The Alchemy of Publishing Workshop with Co–Conspirator Press
Saturday, April 20, 2 pm
Free
Online
Housed within the Feminist Center for Creative Work, Co—Conspirator Press is a publishing platform for artists, writers, designers, printers, social justice workers, and editors from historically underrepresented communities to voice intersectional feminist issues and challenge cis-hetero-patriarchy, white-supremacy, and exclusionary, colonial, capitalist, and ableist systems. In this free online workshop, the designer at Co—Conspirator Press, Raquel Hazell, leads participants in developing a collaborative practice, and designing for publishing projects rooted in intersectional feminist futures.

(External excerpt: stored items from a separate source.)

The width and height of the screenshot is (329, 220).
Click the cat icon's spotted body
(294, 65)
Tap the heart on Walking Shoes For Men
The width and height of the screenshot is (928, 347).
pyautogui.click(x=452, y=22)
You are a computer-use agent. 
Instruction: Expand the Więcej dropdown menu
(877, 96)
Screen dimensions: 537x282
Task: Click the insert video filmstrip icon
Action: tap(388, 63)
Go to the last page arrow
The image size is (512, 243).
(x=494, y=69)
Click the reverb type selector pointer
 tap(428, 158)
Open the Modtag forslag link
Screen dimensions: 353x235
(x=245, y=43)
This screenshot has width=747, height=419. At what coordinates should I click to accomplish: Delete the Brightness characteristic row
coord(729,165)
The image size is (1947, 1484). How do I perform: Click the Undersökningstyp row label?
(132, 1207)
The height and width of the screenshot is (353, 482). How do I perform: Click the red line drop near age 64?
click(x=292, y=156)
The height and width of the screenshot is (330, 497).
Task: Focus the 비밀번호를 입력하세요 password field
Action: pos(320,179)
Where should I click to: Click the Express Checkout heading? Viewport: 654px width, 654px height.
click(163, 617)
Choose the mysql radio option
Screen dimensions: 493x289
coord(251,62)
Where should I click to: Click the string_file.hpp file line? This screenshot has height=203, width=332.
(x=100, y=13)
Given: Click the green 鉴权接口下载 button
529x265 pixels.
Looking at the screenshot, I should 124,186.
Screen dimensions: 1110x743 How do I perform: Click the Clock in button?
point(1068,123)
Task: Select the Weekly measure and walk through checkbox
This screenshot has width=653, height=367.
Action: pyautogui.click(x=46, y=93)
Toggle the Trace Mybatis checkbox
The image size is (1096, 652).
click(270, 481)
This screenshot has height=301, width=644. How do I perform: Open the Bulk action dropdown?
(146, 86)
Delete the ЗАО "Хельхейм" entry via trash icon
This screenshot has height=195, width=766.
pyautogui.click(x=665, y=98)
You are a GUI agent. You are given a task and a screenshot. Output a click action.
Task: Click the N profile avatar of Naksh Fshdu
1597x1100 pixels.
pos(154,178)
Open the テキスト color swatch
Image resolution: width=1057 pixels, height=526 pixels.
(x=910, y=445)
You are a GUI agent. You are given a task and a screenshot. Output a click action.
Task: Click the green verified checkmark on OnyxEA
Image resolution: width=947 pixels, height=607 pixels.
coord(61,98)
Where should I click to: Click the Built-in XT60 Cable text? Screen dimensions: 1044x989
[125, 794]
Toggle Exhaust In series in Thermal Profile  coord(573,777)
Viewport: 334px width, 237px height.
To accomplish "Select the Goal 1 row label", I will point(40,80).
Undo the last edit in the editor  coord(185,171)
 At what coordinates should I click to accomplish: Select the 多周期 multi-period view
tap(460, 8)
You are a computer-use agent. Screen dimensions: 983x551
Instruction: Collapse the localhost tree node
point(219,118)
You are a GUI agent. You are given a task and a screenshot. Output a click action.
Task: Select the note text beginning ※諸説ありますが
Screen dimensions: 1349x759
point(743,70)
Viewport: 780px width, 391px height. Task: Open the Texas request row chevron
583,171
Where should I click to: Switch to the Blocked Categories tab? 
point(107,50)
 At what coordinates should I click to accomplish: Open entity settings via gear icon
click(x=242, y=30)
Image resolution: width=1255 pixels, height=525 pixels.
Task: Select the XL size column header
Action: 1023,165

Rethinking “Normal” Design
Walker Reader series guest edited by David Gissen
From buildings to coffee cups, sidewalks, and hammers, many design objects we engage with daily were created for a so-called “normal” and “ideal” body. Stemming from a legacy of eugenics, the concept of a “normal” human body excludes a significant number of people, including many persons with disabilities. Pairing designers with thinkers and activists, this series of articles guest edited by David Gissen, designer and author of The Architecture of Disability: Buildings, Cities, and Landscapes Beyond Access, forms new collaborations that rework what everyday design could be if freed from concepts of a “normal body.”